▶ _Text excerpt_:
#####

When a node is created via rate-new with tc-bw and a parent node,
devlink_nl_rate_set() executes the sequence of ops. It bails out on the
first failure and doesn't rollback anything. For most things that is
fine (setting some numbers), but the parent set can leak if there's
another failure after that.
That is precisely what happens when parent setting isn't the last block
in the function. After the referenced "Fixes" commit, when tc-bw fails
to be set the function bails out after having set the parent and
incremented its refcount.
There are two callers:
- devlink_nl_rate_set_doit() is fine, it just reports the error.
- but devlink_nl_rate_new_doit() frees the newly created node and leaks
the parent refcnt.
Fix that by reordering the blocks so parent setting is last and adding a
comment explaining this so future modification preserve the ordering
(hopefully).
Fixes: 566e8f108fc7 ("devlink: Extend devlink rate API with traffic classes bandwidth management")

#####

▶ _The data_:
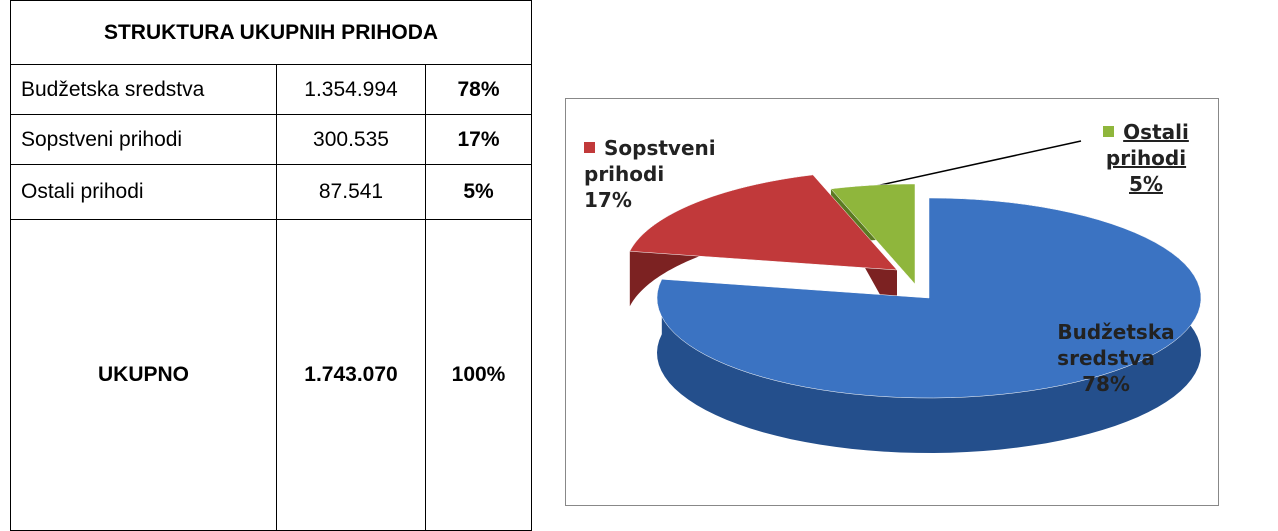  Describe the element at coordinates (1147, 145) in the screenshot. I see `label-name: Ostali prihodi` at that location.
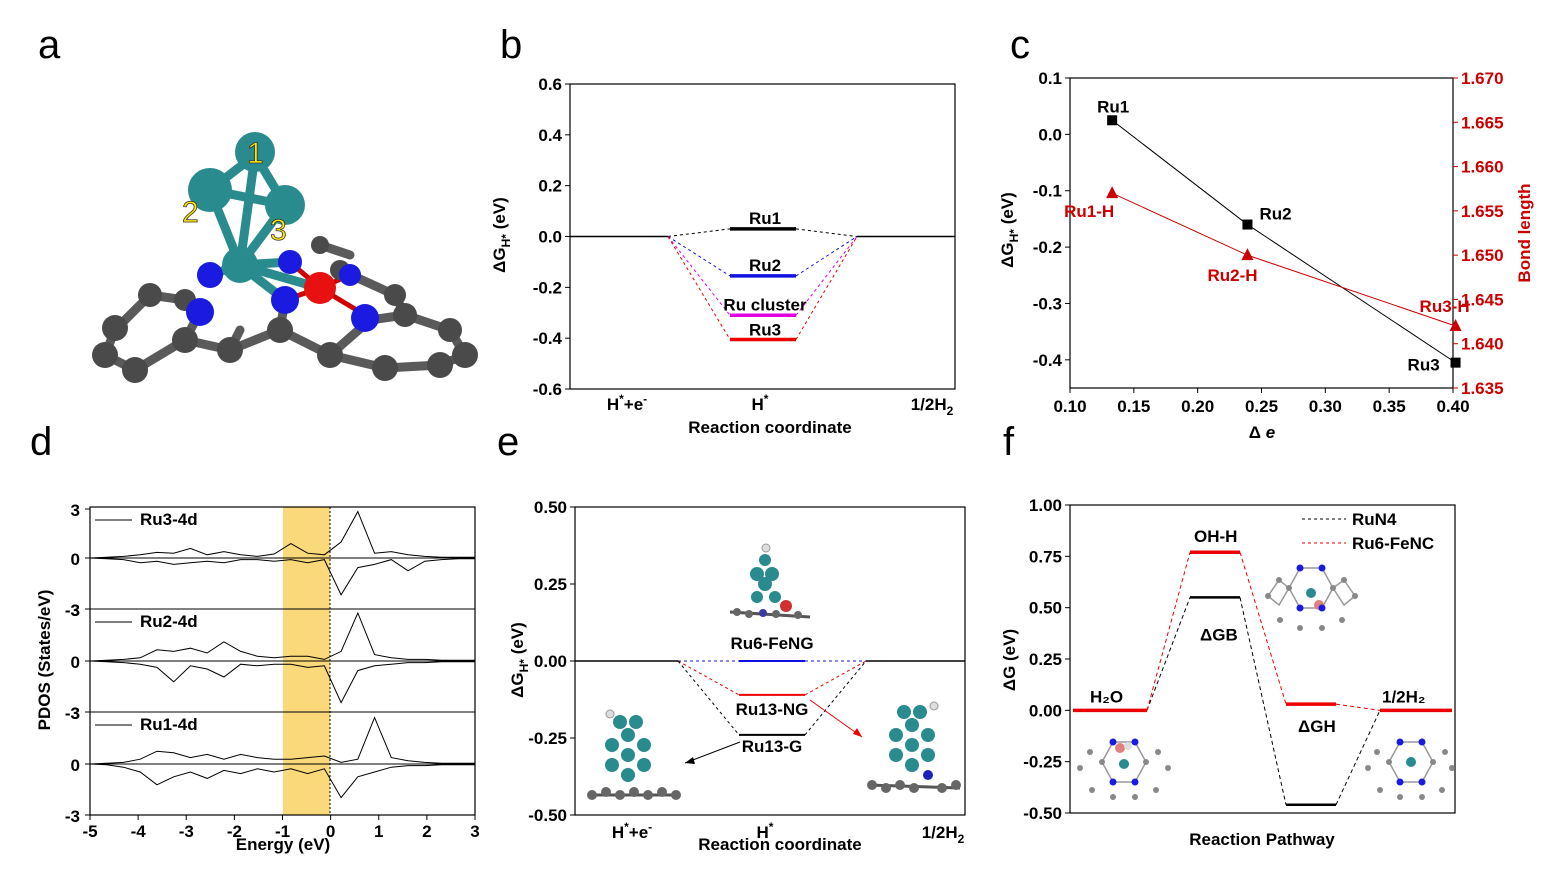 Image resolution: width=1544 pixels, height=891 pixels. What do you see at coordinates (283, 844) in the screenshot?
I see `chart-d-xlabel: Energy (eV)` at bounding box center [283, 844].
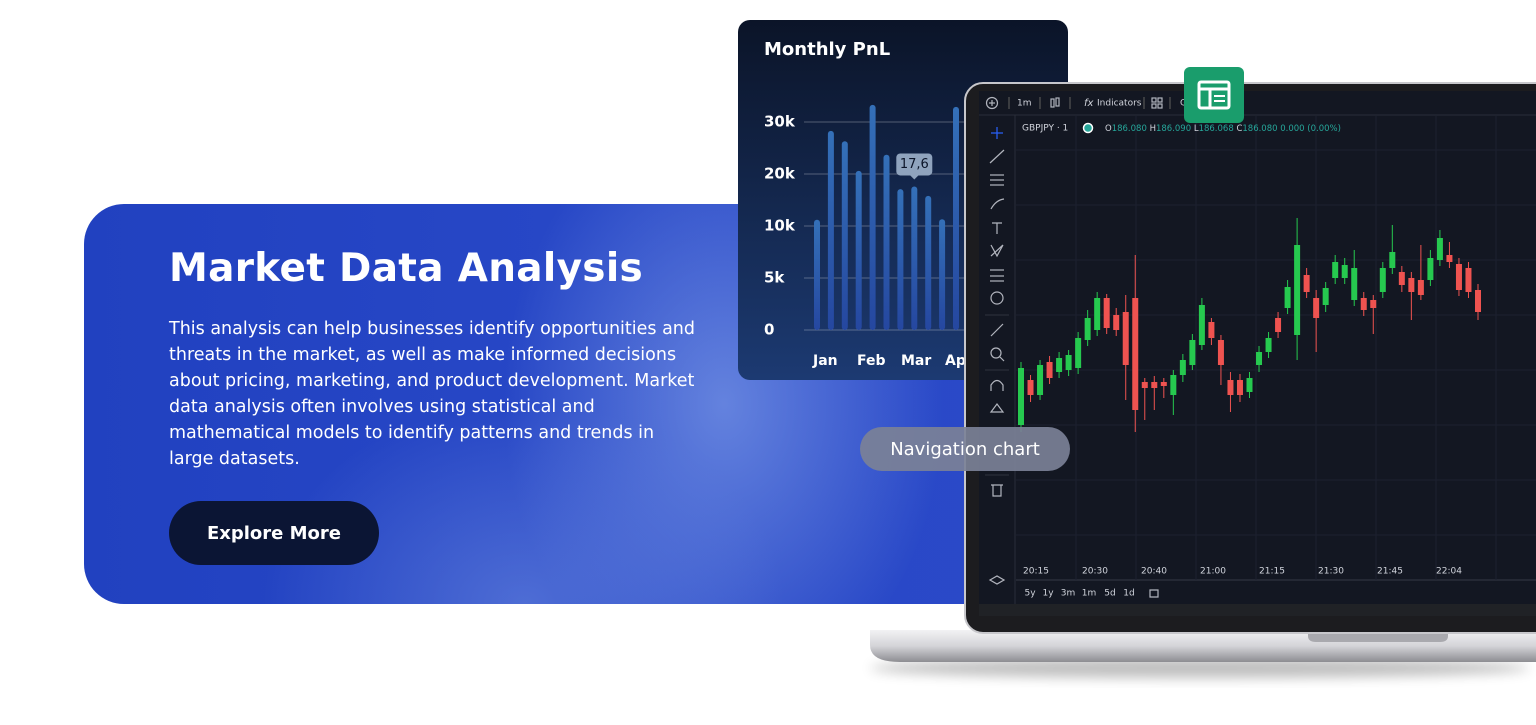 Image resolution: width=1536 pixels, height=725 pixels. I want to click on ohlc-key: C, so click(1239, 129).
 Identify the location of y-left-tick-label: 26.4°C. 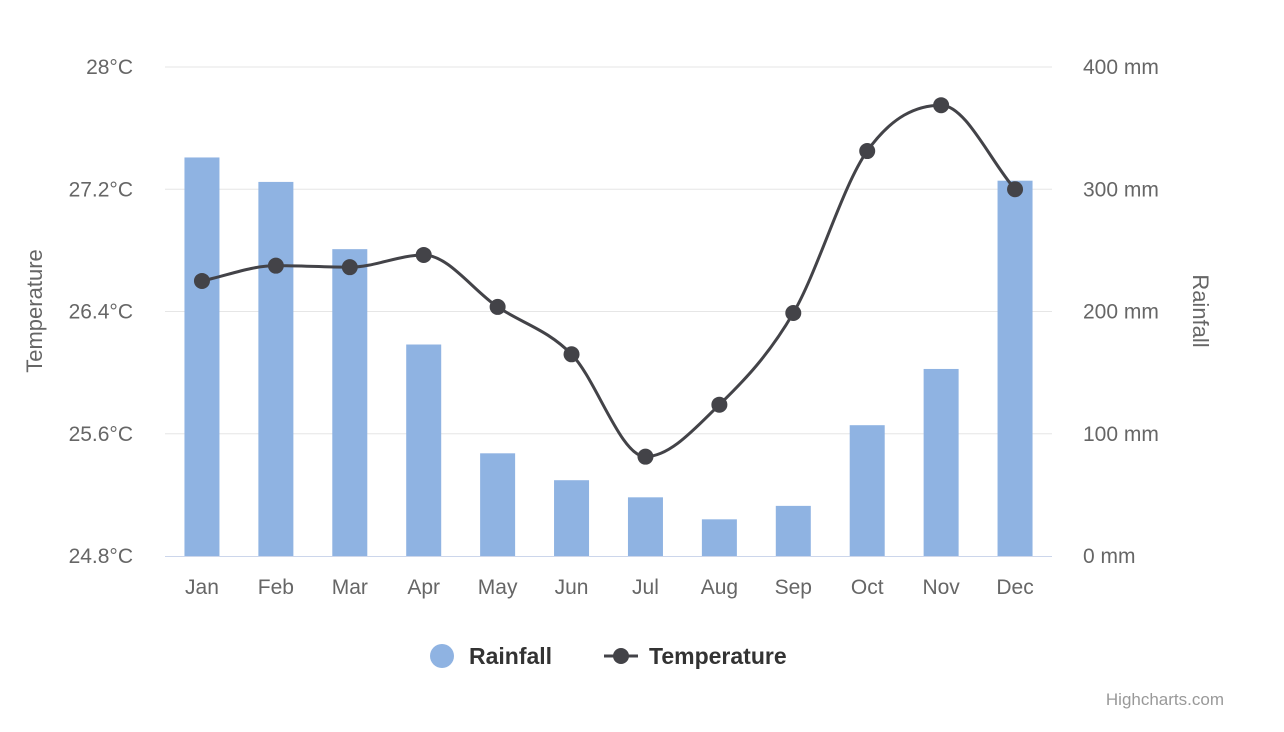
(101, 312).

#####

▶ _Task list_:
A - Quote the devlink commit message between "When a node" and "failure after that.", inclusive.
B - Continue the devlink commit message from the point where it stops.
The material comes from a separate source and has no connection to the devlink commit message.

▶ _Task results_:
A -
When a node is created via rate-new with tc-bw and a parent node,
devlink_nl_rate_set() executes the sequence of ops. It bails out on the
first failure and doesn't rollback anything. For most things that is
fine (setting some numbers), but the parent set can leak if there's
another failure after that.

B -
Signed-off-by: Cosmin Ratiu <cratiu@nvidia.com>
Reviewed-by: Carolina Jubran <cjubran@nvidia.com>
Reviewed-by: Simon Horman <horms@kernel.org>
Link: https://patch.msgid.link/20260616110633.1449432-3-cratiu@nvidia.com
Signed-off-by: Jakub Kicinski <kuba@kernel.org>
devlink_rate->tx_weight = weight;
}
- nla_parent = attrs[DEVLINK_ATTR_RATE_PARENT_NODE_NAME];
- if (nla_parent) {
- err = devlink_nl_rate_parent_node_set(devlink_rate, info,
- nla_parent);
+ if (attrs[DEVLINK_ATTR_RATE_TC_BWS]) {
+ err = devlink_nl_rate_tc_bw_set(devlink_rate, info);
if (err)
return err;
}
- if (attrs[DEVLINK_ATTR_RATE_TC_BWS]) {
- err = devlink_nl_rate_tc_bw_set(devlink_rate, info);
+ /* Keep parent setting last because it takes a reference. This function
+ * has no rollback, so failing after taking the ref would leak it.
+ */
+ nla_parent = attrs[DEVLINK_ATTR_RATE_PARENT_NODE_NAME];
+ if (nla_parent) {
+ err = devlink_nl_rate_parent_node_set(devlink_rate, info,
+ nla_parent);
if (err)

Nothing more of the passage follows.